Given passage ->
—————
So the hardest thing comparing to multifamily is it’s not a consistent revenue, even if you just were to say “On average, our occupancy – here’s what we could expect.” We have average occupancy as well, it’s just that it’s maybe 100% during the top season and lower during the low season, so you have to be very studious and diligent about putting away reserves. You have to be very cognizant of those months. You can’t assume every month is the same.

Joe Fairless: And what type of reserves do you put away? How do you think about that?

Nichole Stohler: We always think about it in terms of three months of reserves, to be able to cover those fixed expenses, and then a  little bit of buffer on top of that. And then we also know what our breakeven is during those months, and we’re not necessarily running crazy specials, because we still need to make sure we’re at breakeven.

Joe Fairless: You’ve got a 64-room hotel under contract – what can you tell us about that deal?

Nichole Stohler: The negotiated purchase price is 5.2 on that. It is right in Phoenix Metro Area, a really fantastic location, close to a number of employment centers, as well as very accessible to major highways… Tons of opportunity, because the current owner really has treated the business like a lifestyle business. So a lot of opportunity for negotiating corporate contracts, digital advertising… Some of those things that I’ve mentioned as well.

We’re mostly excited about the location and the upside that we see almost immediately with some improvements that we would be implementing.

Joe Fairless: And what are some improvements?

Nichole Stohler: Well, one of the first things is that that particular property – and to your point about rebranding – it’s actually going through a rebranding, and the entire lobby and downstairs area and exterior has been remodeled, and it looks very fresh and clean, and very inviting. The rooms themselves are dated, and absolutely need to be upgraded, so that will be our first capital improvement project that we’ll be doing as  soon as we take over the hotel and updating all of those rooms to a more modern look and feel.

Joe Fairless: About how much does it cost on a per-room basis to do that updating?

Nichole Stohler: The total projected cost on that is $300,000, and we’ve got 64 rooms.

Joe Fairless: So that would be about $4,600. Well, let’s say $4,700. Okay, cool. Based on your experience, what is your best real estate investing advice ever?

Nichole Stohler: Best real estate investing advice ever is to find a mentor. And where do you do that? Find someone who does what you want do, and deal with them; offer to help them out, find a way to add value, and learn from them in that particular niche.
—————
[Part of a data file]
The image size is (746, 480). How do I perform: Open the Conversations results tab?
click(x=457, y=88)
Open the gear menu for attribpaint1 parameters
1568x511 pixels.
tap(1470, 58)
—————
Problem to solve ->
In the interview text, what is the total projected cost of updating the rooms at the 64-room hotel? Rely only on the interview text for this.

Answer in full ->
$300,000.